See, also, Miller v. Pitman (Cal.) 182 P. 50; Beltran v. Hynes (Cal.) 180 P. 540; Warren v. Ellis (Cal.) 179 P. 544; Chadbourne v. Hartz (Minn.) 101 N.W. 68; Ladd v. Weiskopf (Minn.) 64 N.W. 99; Greenwood v. Murray (Minn.) 2 N.W. 945; Snyder v. Murdock (Utah) 73 P. 22.

¶25 In the case of Teague v. Smith, supra, this court cites with approval the case of Goodrich v. Ferris, 214 U.S. 71, 53 L. Ed. 914, 29 S. Ct. 580. It is there said:

"A probate proceeding by which jurisdiction of the probate court is asserted over a decedent's estate for the purpose of administration is in the nature of proceeding in rem, as to which all the world is charged with notice; the law of California conforms to this rule."

¶26 In the above case, Goodrich claimed as an heir of the deceased. His name was nowhere mentioned in the proceedings. A decree of distribution and determination of heirship was rendered on notice by publication as provided by the California statute. The decree was assailed seven years after its rendition, on the ground that the same was void for want of notice; that plaintiff was deprived of his property without due process of law. The decree was held valid by the Supreme Court of the United States, and not violative of the due process clause the federal Constitution.

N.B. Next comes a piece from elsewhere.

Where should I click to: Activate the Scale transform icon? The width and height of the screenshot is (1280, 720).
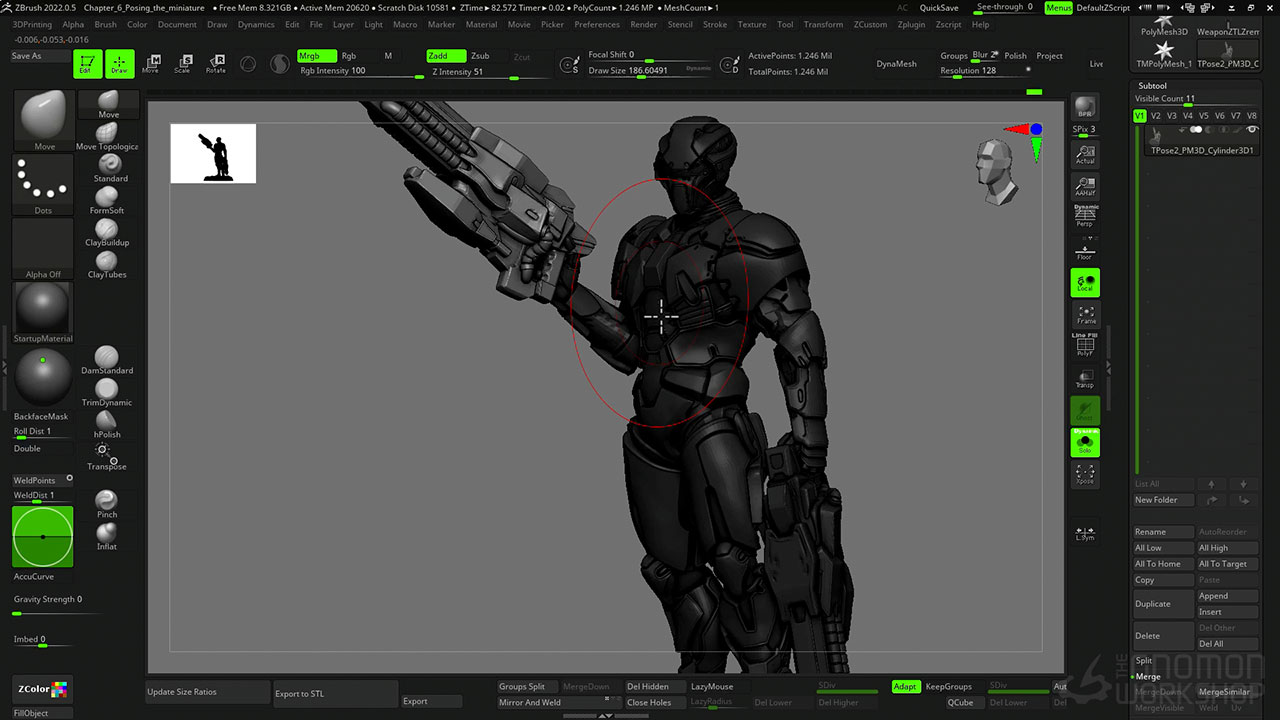pyautogui.click(x=182, y=64)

¶27 The case of Williams, Adm'r, v. Gibbes, 17 HOW 239, 15 L. Ed. 135, is relied on by plaintiff. This case has no application for the reason that here we are governed by specific statutory provisions, whereas in the cited case there was no such controlling statute on the subject.

¶28 Our statute, sections 1351 and 1352, provides for the filing of final account by the administrator; section 1336 provides for notice of a hearing thereon; section 1359 provides for final settlement of the account, distribution of the estate, and determination of heirship. Section 1360, referring to the effect of such decree, provides:

"In the order or decree, the court must name the persons and the proportions or parts to which each shall be entitled; and such persons may demand, sue for, and recover their respective shares from the executor or administrator, or any person having the same in possession. Such order or decree is conclusive as to the rights of heirs, legatees, or devisees, subject only to be reversed, set aside, or modified on appeal."

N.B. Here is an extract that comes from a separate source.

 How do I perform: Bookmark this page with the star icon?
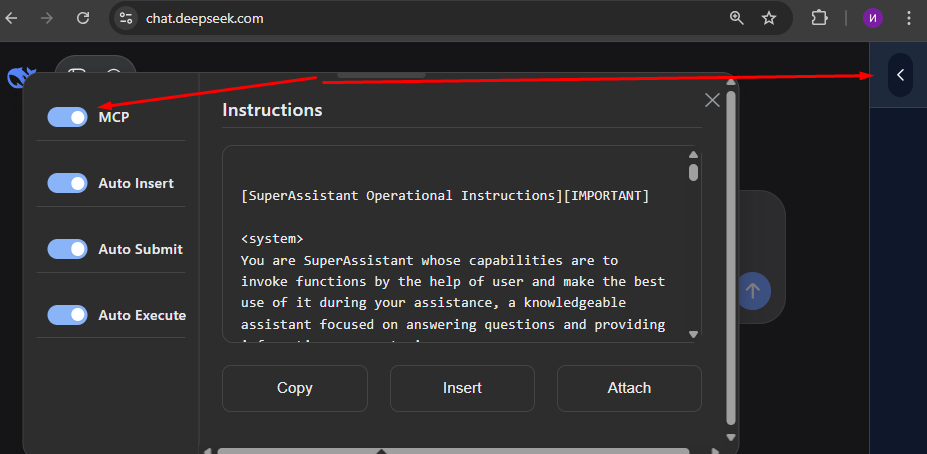769,18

¶29 When these sections are complied with, a decree rendered thereunder, unappealed from, is binding and conclusive against all parties claiming an interest in the estate. Such decree, however, may be set aside for fraud. Caulk v. Lowe, supra; Beatty v. Beatty, 114 Okla. 5, 242 P. 766. Plaintiff, however, does not allege fraud; nor does the evidence establish the same.

¶30 Plaintiff, in the instant case, was over 23 years of age at the time the suit was filed. Had he instituted this proceeding within one year after arriving at the age of majority, relief, no doubt, would have been granted him under section 684, C. O. S. 1921. Haymes et al. v. McDermott et al., 125 Okla. 147, 256 P. 908. We think, however, after the lapse of one year after arriving at full age, the decree, in the absence of a showing of fraud or collusion, is binding upon him.

¶31 The probate proceedings referred to in the instant case being regular on their face, notice having been given on the hearing of the petition for final distribution and determination of heirship as provided by statute, the decree rendered therein is binding upon plaintiff and cannot be collaterally attacked. In holding otherwise, the trial court erred.

¶32 The conclusion here reached is not in harmony with the holding of this court in the He-ah-to-me Case, supra, but we think conforms to prior and subsequent holdings, and in so far as the holding in said case is in conflict herewith, it is hereby expressly overruled.

¶33 The view taken renders it unnecessary to pass upon the other questions here presented.

¶34 Judgment should be reversed, and the cause remanded, with instructions to enter judgment in favor of defendants.